◆ EXERCISE DESCRIPTION: Your output should be exactly the lines from the one containing "This screenshot has height=977, width=977." through the final line of the records, both included, with every picture left out.

Stored items
◆ ◆ ◆

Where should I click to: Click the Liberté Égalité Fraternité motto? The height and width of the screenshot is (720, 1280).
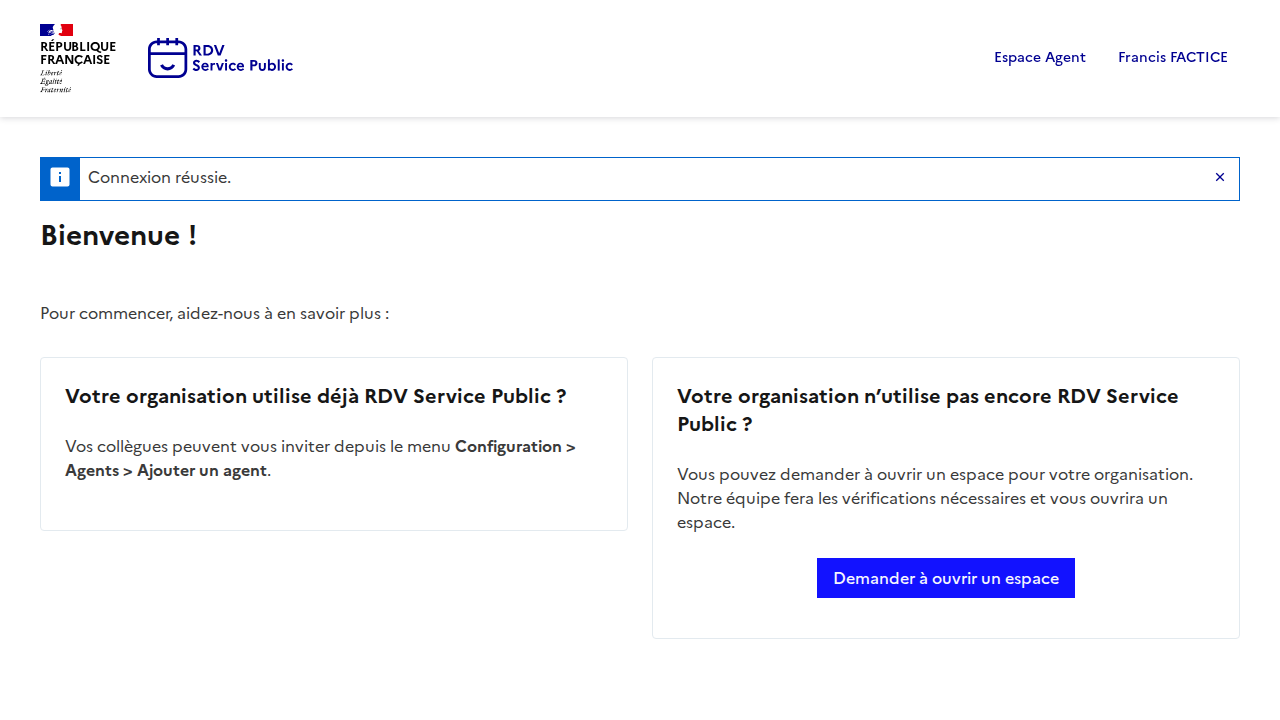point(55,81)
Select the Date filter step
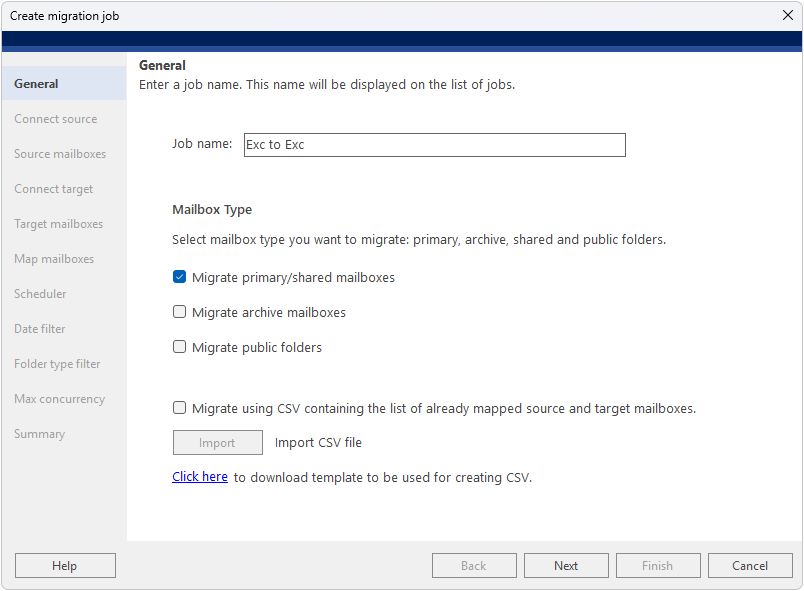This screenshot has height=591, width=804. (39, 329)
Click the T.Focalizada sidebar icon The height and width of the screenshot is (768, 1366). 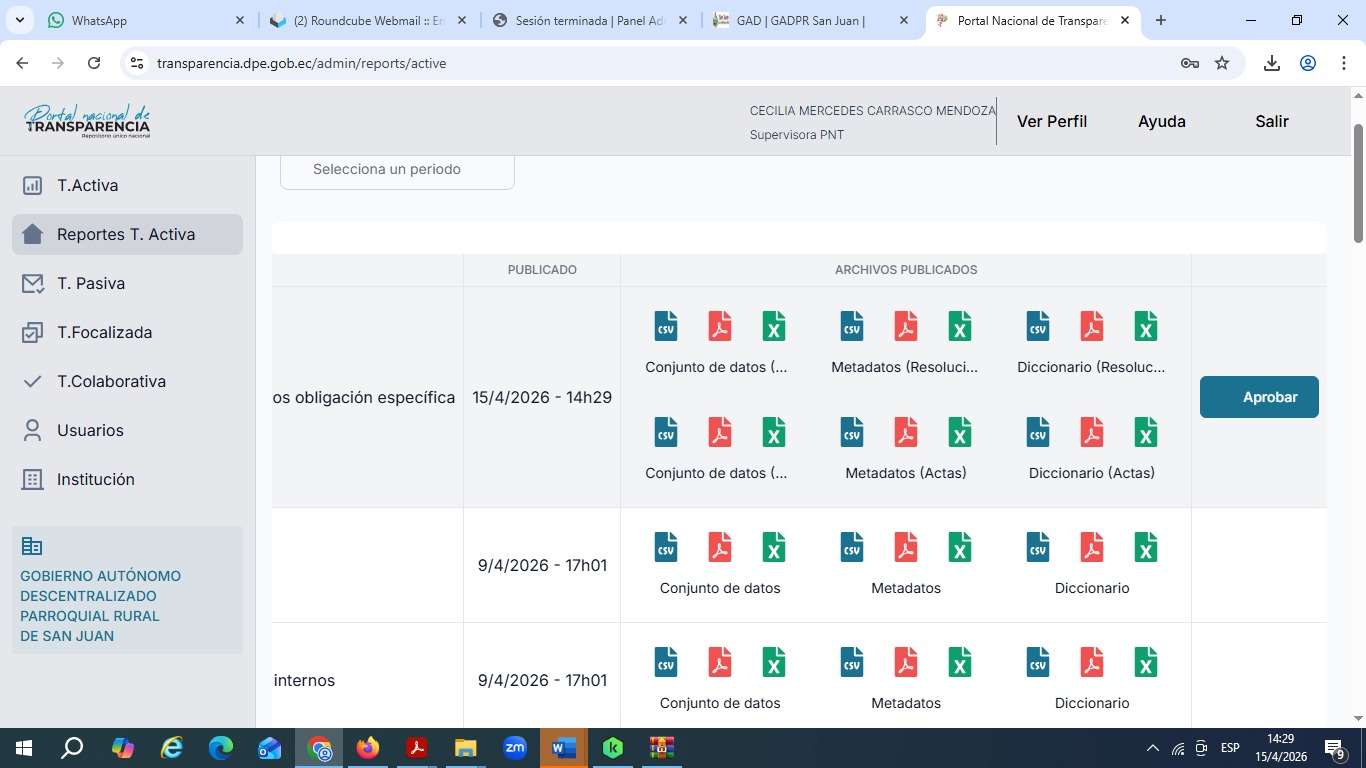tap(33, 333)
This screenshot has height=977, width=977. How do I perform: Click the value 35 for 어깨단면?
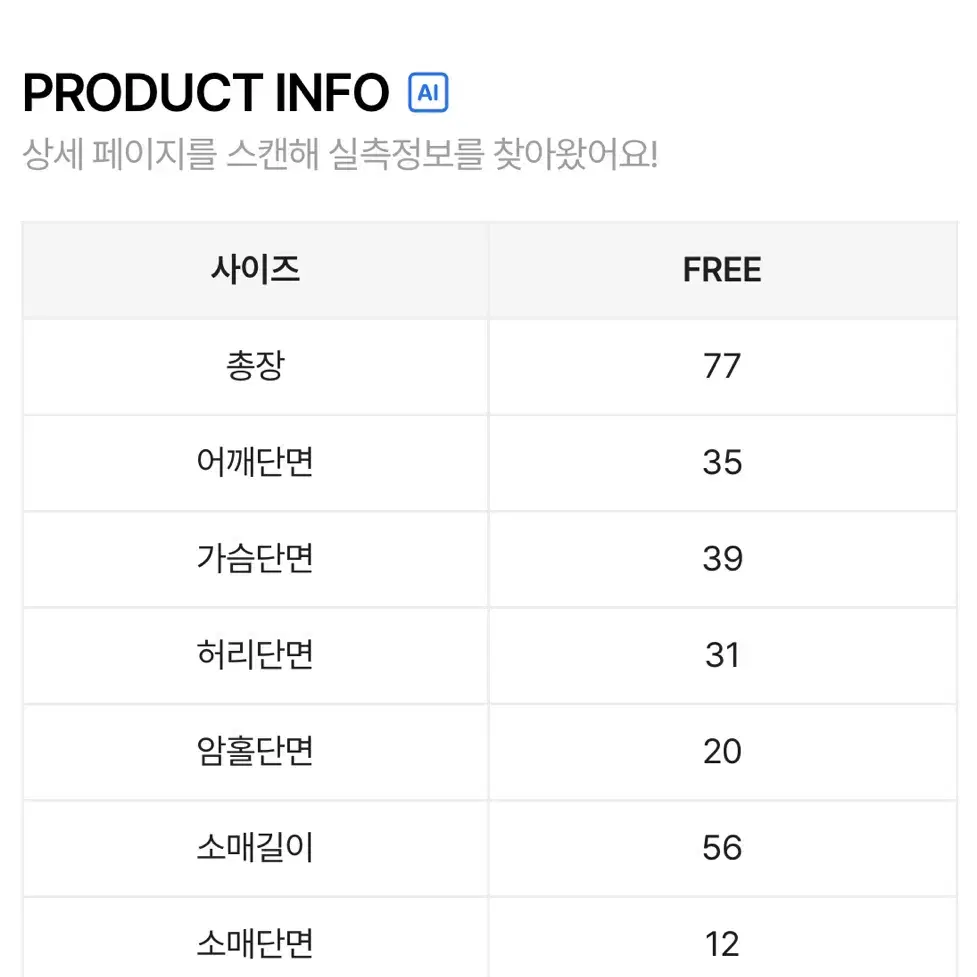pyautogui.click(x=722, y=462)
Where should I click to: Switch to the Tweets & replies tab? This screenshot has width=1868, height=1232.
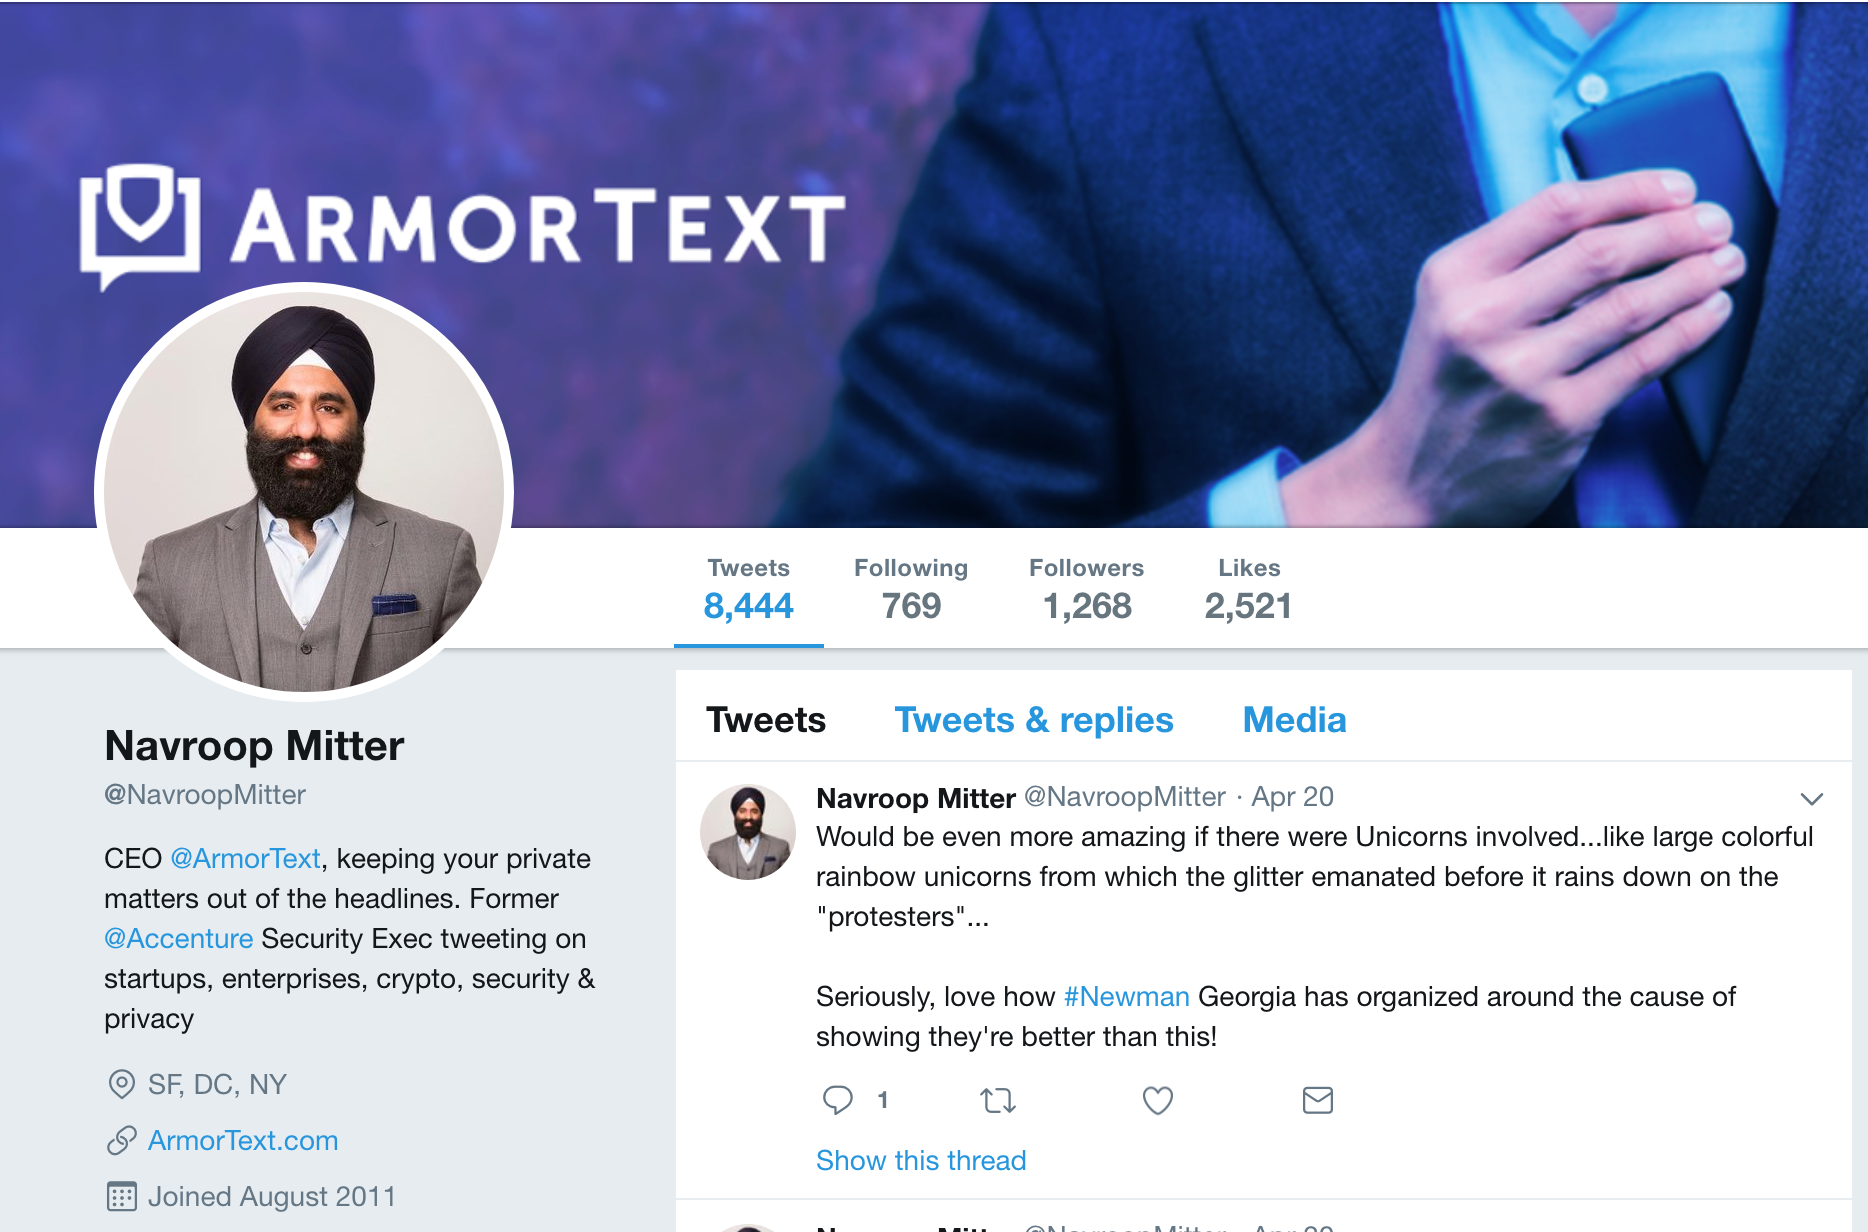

◆ ◆ ◆

◆ WRITTEN ANSWER:
This screenshot has height=977, width=977. How do I perform: Click the value 35 for 어깨단면?
pyautogui.click(x=722, y=462)
Where should I click to: Switch to the Tweets & replies tab? This screenshot has width=1868, height=1232.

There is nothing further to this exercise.